Behind the Scenes posts take you inside Basecamp for a look at an aspect of how our products are built and run.

In our quest to make Basecamp as fast as possible for users all around the world, we recently decided to elevate awareness of page load performance for staff users. We wanted speed to be something we always think about, so for the last couple of months Basecamp staff have been seeing a little something extra when they’re logged in to Basecamp: “Oracle”, our performance widget.

Oracle uses the Navigation Timing and Resource Timing APIs that are implemented in most browsers to track how many requests are made in the course of loading a page, how long the page takes to load, how much time was spent waiting for the first byte of content to be received vs. parsing and loading scripts and styles, and how much time was actually spent processing the request within Rails itself. On browsers that don’t support those APIs, we degrade gracefully to present as much information as possible.
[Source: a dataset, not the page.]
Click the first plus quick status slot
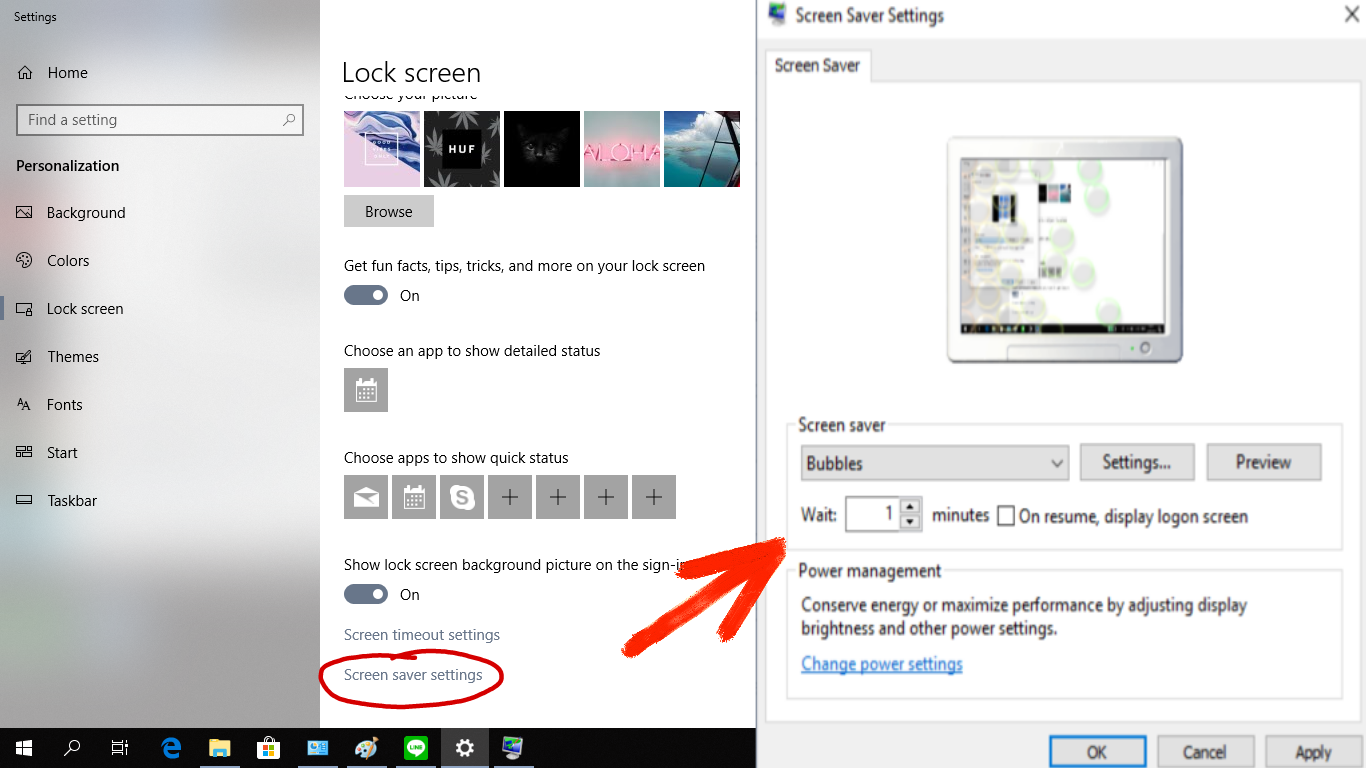Screen dimensions: 1366x768 coord(510,497)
Mobile staff users don’t miss out on the fun—we include a stripped down version of the widget at the bottom of every page:

If you need Oracle out of the way you can drag it wherever you want, or just minimize it into a little logo in the bottom corner of the page:

This data for staff users is sent up to our internal dashboard, which enables us to diagnose slow page loads in more detail. When staff click on the toolbar after a slow page load, they load a page in our dashboard that looks like this:

This page shows the full request/response waterfall, including DNS resolution, TCP connection, SSL negotiation, request and server runtime, downloading, and DOM processing. It also shows timing for the additional assets or ancillary requests that were loaded.
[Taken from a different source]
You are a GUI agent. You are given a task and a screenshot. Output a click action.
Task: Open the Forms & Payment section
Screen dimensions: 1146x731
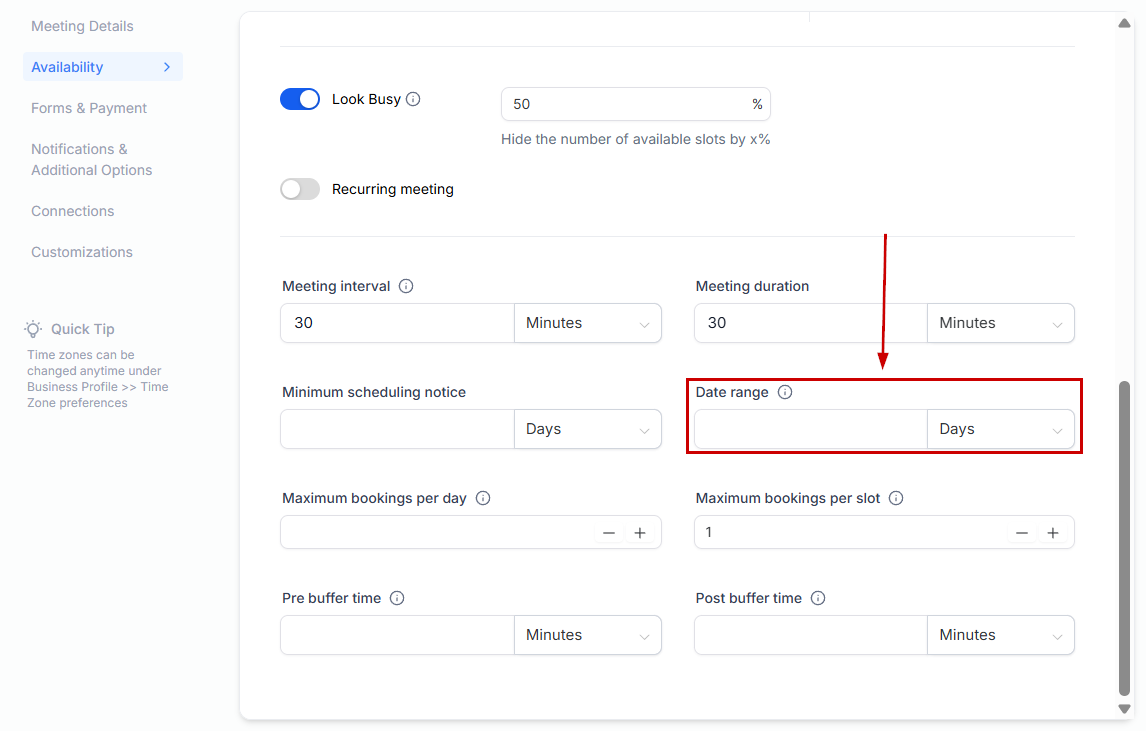[89, 108]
One of the most useful features of Oracle is having instant access to all of the logs for a request. Clicking on the request ID under “Initial request” will load the Rails, load balancer, and any other logs for the first request of the page load.

In addition to presenting the raw Rails logs for the request, we also try to do a little bit of helpful work for you—we identify duplicated queries, possible N+1 queries, cache hit rates, etc. In most cases, timing details and logs are available in the dashboard within two seconds of the page load completing.